El jefe del proyecto no pareció convencido.
—¿Basas tu teoría de la extinción en una hipotética inversión de los polos? Debes admitir que es poco probable que pudiese ocurrir.
—Al contrario. Ocurrió y podría ocurrir de nuevo.
Arbatov hizo como si quisiese quitarle la copa a Karla.
—Nuestra invitada ha bebido demasiado vodka.
—Con mucho gusto te dejaré leer el artículo donde desarrollo mi teoría, Sergei. Creo que la encontrarás esclarecedora. Sobre todo las ecuaciones que explican cómo una perturbación en el campo electromagnético de la tierra podría precipitar la inversión de los polos.
De inmediato se suscitó una discusión entre los partidarios y los detractores de su teoría. A pesar de la pátina civilizada, era evidente que quedaban restos de tensión entre el grupo. Karla no se sorprendió. Los científicos eran como todas las demás personas, excepto en que eran posiblemente más vanidosos y mezquinos. Fue María con su personalidad fuerte y amable quien acabó con el acalorado debate.

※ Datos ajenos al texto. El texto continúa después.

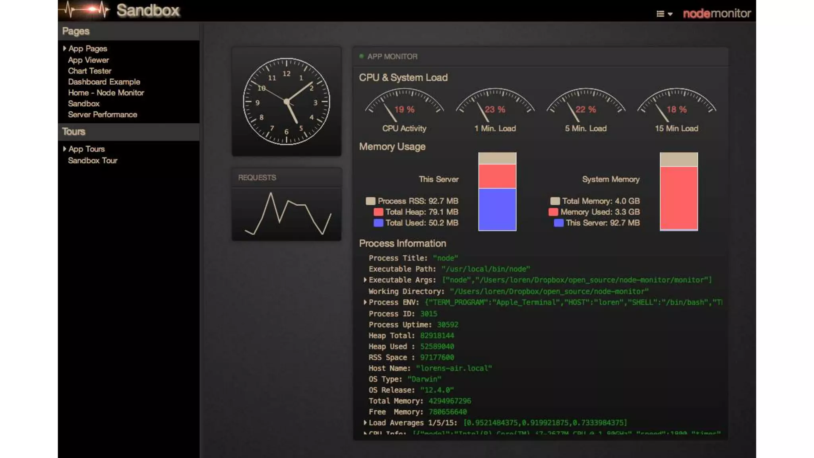Viewport: 814px width, 458px height.
Task: Open the Chart Tester page
Action: pyautogui.click(x=89, y=71)
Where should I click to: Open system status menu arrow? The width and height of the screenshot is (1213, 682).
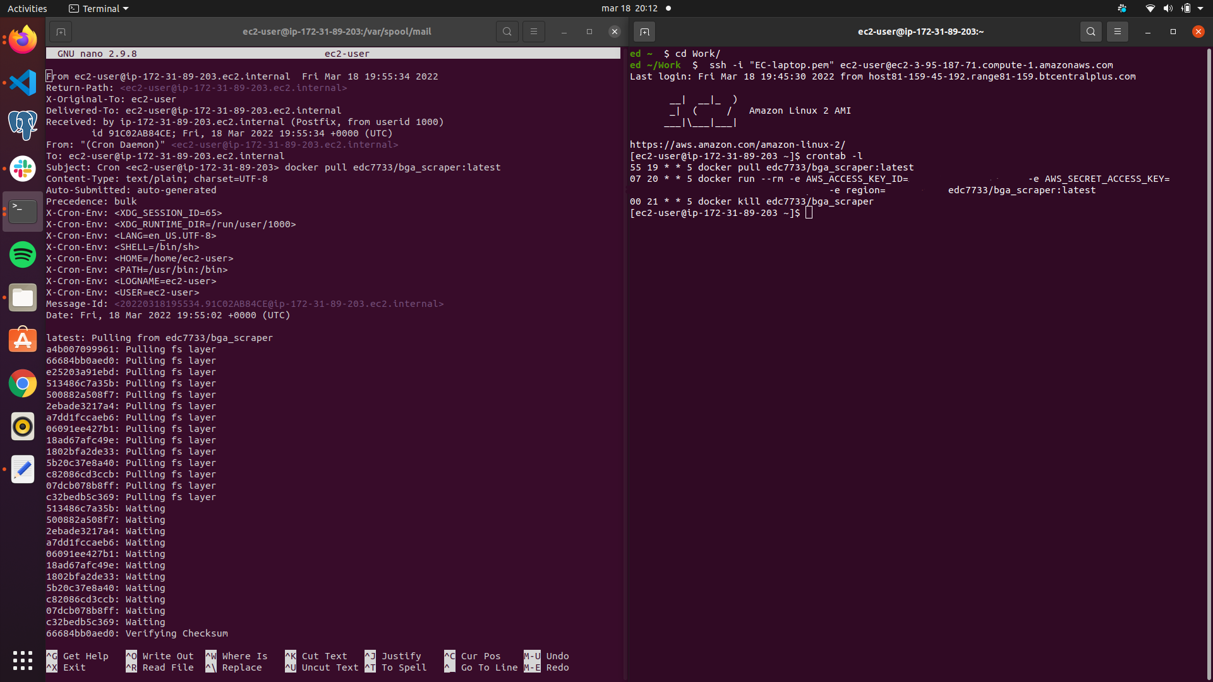[1200, 8]
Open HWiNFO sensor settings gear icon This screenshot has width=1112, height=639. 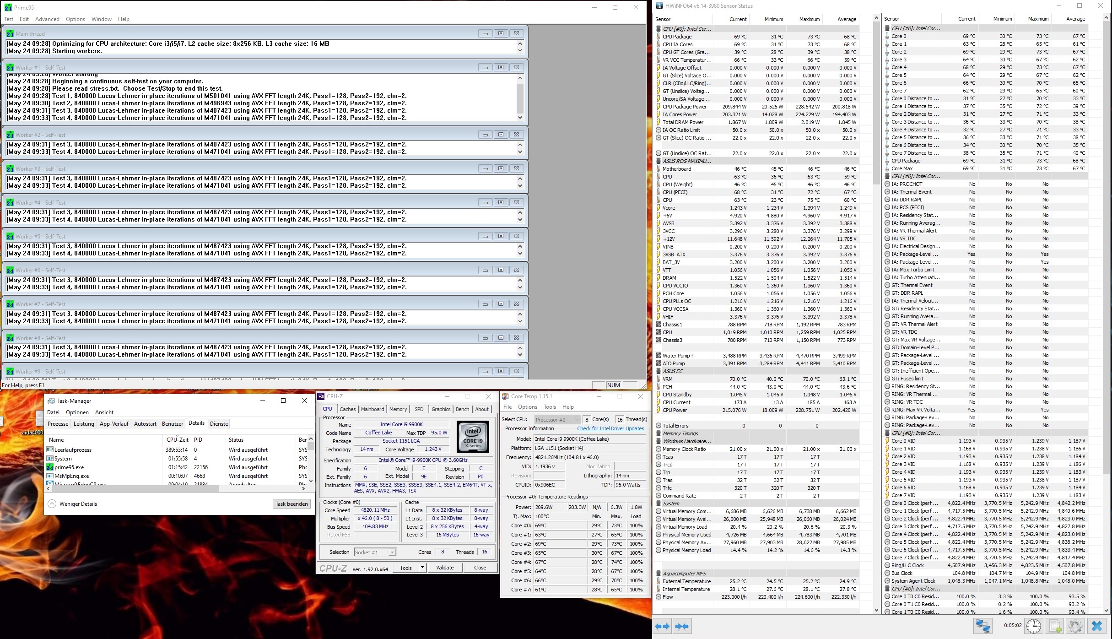(1075, 626)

—Me disculpo por ser tan descorteses con nuestra invitada —dijo, con una mirada asesina a su marido—. ¿Cuál es tu plan para mañana? —le preguntó a Karla.
Con Arbatov neutralizado, la discusión acabó en el acto.
—Quizá alguien quiera mostrarme dónde encontraron a Babar.
Le respondieron que eso no era un problema. Todos ayudaron a María a recoger y fregar los platos. Poco después, Karla estaba en su saco de dormir. La vieja caseta era acogedora y bien aislada, y, excepto por el ruido de algún pequeño roedor, se sentía muy cómoda. La excitación por la cría de mamut hacía que le costase conciliar el sueño.
Recordó una nana que su abuelo le cantaba cuando ella se fue a vivir con él después de la muerte de sus padres.
Apenas si había dicho la primera estrofa cuando se quedó profundamente dormida.